My main Program.m file looks like,

     % read the data

  data = load('Admission_Predict.txt');

  % initiate variables
  x = data(:,1);
  y = data(:,2);
  m = length(y);
  theta = zeros(2,1);
  alpha = 0.01;
  iters = 1500;
  J_hist = zeros(iters,1);

  % plot data
  subplot(1,2,1);
  plot(x,y,'rx','MarkerSize', 10);
  title('training data');

  % compute cost function
  x = [ones(m,1), (data(:,1) ./ 300)]; % feature scaling
  J = computeCost(x,y,theta);

  % run gradient descent
  [theta, J_hist] = gradientDescent(x,y,theta,alpha,iters);


  hold on;
  subplot(1,2,1); 
  plot((x(:,2) .* 300), (x*theta),'-');
  xlabel('GRE score');
  ylabel('Probability');
  hold off;

  subplot (1,2,2); 
  plot(1:iters, J_hist, '-b');
  xlabel('no: of iteration');
  ylabel('Cost function');

computeCost.m looks like,

 function J = computeCost(x,y,theta)
  m = length(y);
  h = x * theta;
  J = (1/(2*m))*sum((h-y) .^ 2);
endfunction

and gradientDescent.m looks like,

    function [theta, J_hist] = gradientDescent(x,y,theta,alpha,iters)
  m = length(y);
  J_hist = zeros(iters,1);

  for i=1:iters

    diff = (x*theta - y);
    theta = theta - (alpha * (1/(m))) * (x' * diff);
    J_hist(i) = computeCost(x,y,theta);

  endfor

endfunction

The graphs plotted then looks like this,

Graphs

which you can see, doesn't feel right even though my Cost function seems to be minimized.

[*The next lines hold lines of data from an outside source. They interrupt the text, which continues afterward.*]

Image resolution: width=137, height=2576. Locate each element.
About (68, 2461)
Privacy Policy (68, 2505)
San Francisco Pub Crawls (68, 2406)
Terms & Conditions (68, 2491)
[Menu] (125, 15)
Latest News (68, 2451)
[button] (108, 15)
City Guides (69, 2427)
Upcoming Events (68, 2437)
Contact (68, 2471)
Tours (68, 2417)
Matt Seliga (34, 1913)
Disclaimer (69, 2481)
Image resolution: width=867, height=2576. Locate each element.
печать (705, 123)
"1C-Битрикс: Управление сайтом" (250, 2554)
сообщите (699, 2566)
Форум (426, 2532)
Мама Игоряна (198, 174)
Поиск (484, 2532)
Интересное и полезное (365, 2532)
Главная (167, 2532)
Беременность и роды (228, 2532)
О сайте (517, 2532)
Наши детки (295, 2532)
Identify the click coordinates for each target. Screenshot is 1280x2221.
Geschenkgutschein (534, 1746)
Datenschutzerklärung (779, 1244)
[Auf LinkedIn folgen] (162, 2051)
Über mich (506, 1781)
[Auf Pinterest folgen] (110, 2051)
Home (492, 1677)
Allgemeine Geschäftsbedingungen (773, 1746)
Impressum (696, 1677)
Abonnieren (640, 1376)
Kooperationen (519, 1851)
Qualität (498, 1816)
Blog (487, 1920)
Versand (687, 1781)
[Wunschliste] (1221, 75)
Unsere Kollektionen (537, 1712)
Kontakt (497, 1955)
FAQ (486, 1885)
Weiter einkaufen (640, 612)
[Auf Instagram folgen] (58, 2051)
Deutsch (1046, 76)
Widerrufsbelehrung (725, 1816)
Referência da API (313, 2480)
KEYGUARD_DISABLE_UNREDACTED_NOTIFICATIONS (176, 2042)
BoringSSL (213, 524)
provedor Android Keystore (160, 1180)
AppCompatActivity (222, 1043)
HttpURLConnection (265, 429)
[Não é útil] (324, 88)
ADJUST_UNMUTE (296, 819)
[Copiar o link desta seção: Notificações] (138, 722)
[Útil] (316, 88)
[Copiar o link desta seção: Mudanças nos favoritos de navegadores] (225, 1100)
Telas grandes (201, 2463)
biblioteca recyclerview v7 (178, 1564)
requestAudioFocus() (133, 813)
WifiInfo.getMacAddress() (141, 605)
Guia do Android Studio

Can someone please tell me if this is right? If not, what am I doing wrong?


Solution

  • The easiest way to check whether your implementation is correct is to compare with a validated implementation of linear regression. I suggest using an alternative implementation approach like the one suggested here, and then comparing your results. If the fits match, then this is the best linear fit to your data and if they don't match, then there may be something wrong in your implementation.